Example answer: "During my undergraduate, I had an advisor who met with me monthly to discuss my research paper's progress. In one of our sessions, he implied I find a clever way to rework someone else's paper without citing the source.

I thought about the situation critically and didn't feel comfortable with his suggestion. So, I scheduled a meeting with him and politely explained my thoughts. He agreed with what I had to say and appreciated me for bringing it to his notice and upholding my moral standard. I eventually took a week to write the chapter in my words and cited all sources."

5. What would you do if you suspected a manager was behaving unethically?

The purpose of this question is to find out how you'd handle challenging ethical situations that involve upper management. Show the interviewer that you'd apply your core values to ensure their actions don't impact the organization. Make sure you express your commitment to taking the right actions.

Example answer: "I would first gather my facts and questions and talk with the supervisor or another manager about the situation. In my last position, the number of patients receiving treatments suddenly decreased. This situation was unusual because the hospital had one of the best medical facilities in the province. I decided to talk to medical professionals at the hospital about it. In one of my discussions, I learned that a doctor was withholding treatment to meet budgetary and insurance-policy goals. I knew their actions could hurt the hospital's reputation.

So, I gathered my facts and reached out to a manager who could address the situation better. The medical director set a new policy that ensured every patient who showed the necessary identification and met other requirements accessed our medical services. She also gave the concerned doctor a stern warning and kept a close eye to ensure it didn't happen again."

Tips for answering ethical interview questions

Use these tips to answer ethical interview questions successfully:

Recall an ethical situation you faced from your professional experience

Responding to interview questions with an example is often the most effective strategy. Think of a situation in your career where you faced a dilemma and took action against unethical behaviour. You may also discuss an experience on how you used your problem-solving skills to act ethically under pressure. When using examples from your professional experience, maintain confidentiality by leaving out specific details, such as the involved colleague or company's name.

Relate the decisions you made to the company's core values

Explain your actions and why they resonate with the company's principles. Doing this helps an interviewer understand how your beliefs and core values motivate you to resolve ethical dilemmas. For example, if you notified your manager about a colleague who repeatedly used company resources unethically, outlining your actions can show you value trust, accountability, and transparency.

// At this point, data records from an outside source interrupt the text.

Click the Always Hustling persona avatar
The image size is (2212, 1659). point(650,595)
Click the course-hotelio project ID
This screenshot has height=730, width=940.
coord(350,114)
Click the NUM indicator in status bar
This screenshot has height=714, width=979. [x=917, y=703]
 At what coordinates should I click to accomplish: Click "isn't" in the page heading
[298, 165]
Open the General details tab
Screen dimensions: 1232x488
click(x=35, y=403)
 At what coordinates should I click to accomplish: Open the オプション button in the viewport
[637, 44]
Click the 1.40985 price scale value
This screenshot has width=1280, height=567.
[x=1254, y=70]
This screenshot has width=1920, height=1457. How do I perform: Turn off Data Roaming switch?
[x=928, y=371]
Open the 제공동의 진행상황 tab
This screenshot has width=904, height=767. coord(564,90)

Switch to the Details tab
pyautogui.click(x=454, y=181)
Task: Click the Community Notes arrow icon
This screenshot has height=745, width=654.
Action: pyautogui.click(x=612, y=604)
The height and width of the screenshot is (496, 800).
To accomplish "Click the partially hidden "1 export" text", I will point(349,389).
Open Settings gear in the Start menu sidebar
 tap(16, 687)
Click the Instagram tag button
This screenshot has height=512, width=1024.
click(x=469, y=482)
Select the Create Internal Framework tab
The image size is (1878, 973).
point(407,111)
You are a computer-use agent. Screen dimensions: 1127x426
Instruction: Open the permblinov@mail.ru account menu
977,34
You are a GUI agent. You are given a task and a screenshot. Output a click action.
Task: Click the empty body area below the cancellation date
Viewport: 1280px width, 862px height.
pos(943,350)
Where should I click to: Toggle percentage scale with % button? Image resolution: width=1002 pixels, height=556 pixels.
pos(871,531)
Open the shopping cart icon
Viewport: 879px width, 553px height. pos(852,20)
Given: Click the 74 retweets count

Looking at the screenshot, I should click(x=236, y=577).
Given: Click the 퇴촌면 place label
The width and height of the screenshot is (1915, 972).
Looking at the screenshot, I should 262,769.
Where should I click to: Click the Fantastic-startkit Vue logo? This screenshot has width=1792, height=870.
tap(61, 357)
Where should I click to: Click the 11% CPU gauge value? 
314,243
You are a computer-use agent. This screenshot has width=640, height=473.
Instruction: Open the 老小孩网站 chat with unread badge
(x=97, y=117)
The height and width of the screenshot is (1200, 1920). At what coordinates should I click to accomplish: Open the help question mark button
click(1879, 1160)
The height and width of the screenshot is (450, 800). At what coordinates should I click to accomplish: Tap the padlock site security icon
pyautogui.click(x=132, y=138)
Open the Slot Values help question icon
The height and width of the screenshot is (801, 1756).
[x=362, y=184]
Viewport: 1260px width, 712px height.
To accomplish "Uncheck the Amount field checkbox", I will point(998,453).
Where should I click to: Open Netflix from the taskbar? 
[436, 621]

Related: 17 Interview Tips To Help You Get the Job

Focus on the company's interests

In your response to interview questions concerning ethics, consider how your actions and their outcomes apply in the company. For example, if you described how you handled a manager asking you to misrepresent information, consider explaining how you'd uphold similar standards at the company. Prioritizing the company's interests positions you as a good candidate for the position.

Outline your skills and personality traits for handling ethical dilemmas

Aside from integrity, ethical questions during an interview require you to show your attention to detail, critical-thinking, decision-making, and communication skills. Make sure you explain how having these skills helped you navigate ethical situations. For example, if your answer describes how you prevented theft in the workplace, explain how being detail-oriented helped you spot the issue.

Read more: How To Be More Detail-Oriented (With Definition and Resume Tips)

Ask for clarity when necessary

Always ask the interviewer for more information if you're unsure of how to answer an ethical interview question. For example, suppose they ask you what you'd do if someone acted unethically. Politely ask whether the question relates to a manager or a colleague. Doing this helps you answer the question correctly and give them the information they're interested in.